How do we as Christians respond to this pandemic?

During this year, I (and probably many of you) have been hearing Christian voices call us back to the language of lament.

As I mentioned in my sermon on the crossing of the Red Sea two weeks ago, in relation to the rabbinic commentary on the Egyptians dead on the seashore; “As we make our way through the dark and deep and messy parts of our lives, our human history, we are called to lament for our suffering and for the suffering of others.”

Lament came up frequently in the conversation I had, at our Zoom day retreat recently, with the other city Baptist ministers, and, the other week, John shared a clip with me from The Drum, where journalist Bo Seo, from The Australian Financial Review, spoke of having found some comfort in the psalms during these months of the pandemic. “What the psalms get right, “ he said, “is that for a condition like this, there’s no cure. There’s no therapy. There’s no treatment. There’s only consolation. Things that help you make it a little bit better. It’s not a bad reminder that those are the things that we need.”
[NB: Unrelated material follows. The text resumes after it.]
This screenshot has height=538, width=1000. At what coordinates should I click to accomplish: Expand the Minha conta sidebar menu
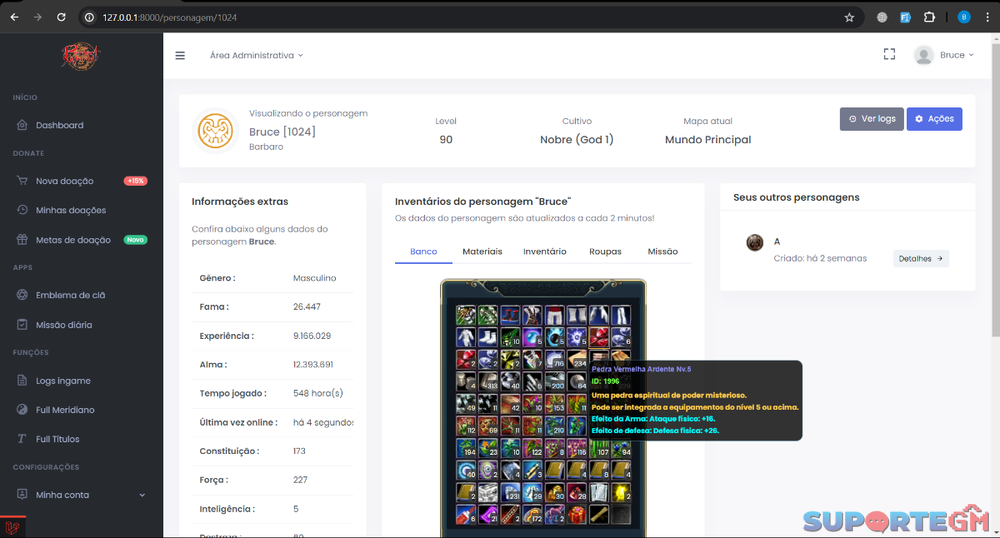click(x=80, y=495)
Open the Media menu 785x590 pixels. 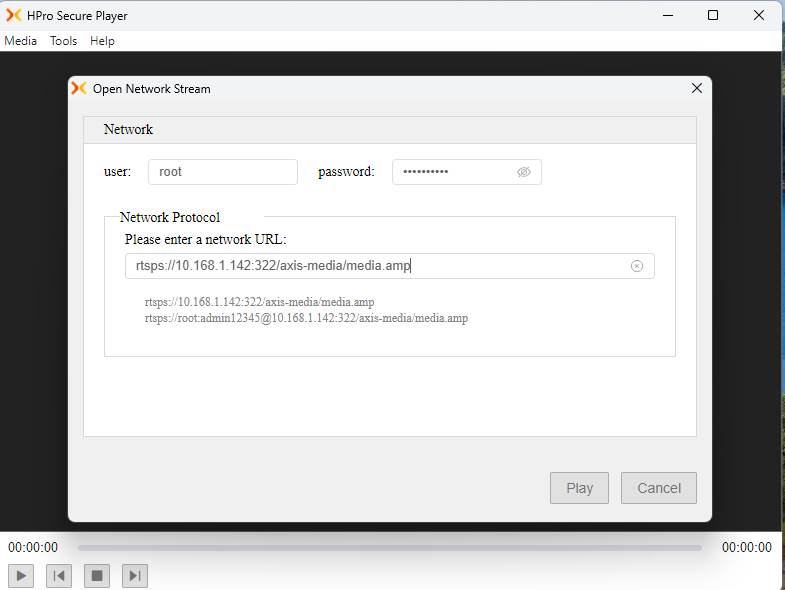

And this week I have finally got around to reading, God and the Pandemic by Tom Wright and he writes:

In a time of acute crisis, when death sneaks into houses and shops, where you may feel healthy yourself but you may be carrying the virus without knowing it, when every stranger on the street is a threat, when we go around in masks, when churches are shut and people are dying with nobody to pray by their bedside – this is a time for lament. For admitting we don’t have easy answer. For refusing to use the crisis as a loudspeaker for what we’d been wanting to say in any case. For weeping at the tomb of our friends. For the inarticulate groaning of the Spirit. ‘Rejoice with those who rejoice,’ said Paul, ‘and weep with those who weep.’ Yes and the world is weeping right now. The initial calling of the Church, first and foremost, is to take our place humbly among the mourners.

Grief , after all, is part of love. Not to grieve, not to lament, is to slam the door on the same place in the innermost heart from which love itself comes.

From the 18th October John and I are going to be preaching a short series on the psalms of lament. If you would like to be part of a small group exploring this theme or use these materials in your existing small group, please speak to me (after I’m back from leave on the 6th October).

Over the next few weeks, however, and certainly this Sunday we are remembering the seasons of creation. We are remembering again our love for the world around us and God’s love and creative delight in the world around us. We are also reminded, as Tom Wright says in the quote above, that all creation is groaning and waiting for the redemption of God, a redemption that has a material and physical dimension. We look forward to what Paul Falconer is going to preach on this subject for us this Sunday.

And, on the 11th October, you are invited to let family and friends know that we will be celebrating another ‘Blessing of the Animals’. It’s an A to H Sunday that week, but feel free to come and join the Family Church that Sunday (and bring your pets!)  if your surname is in the I to H group. Hopefully – in keeping with the theme of giving thanks to God for all creation – we will be able to take the Family Church service outdoors that Sunday.

God be with you as you grieve for and as you love this world in which we live.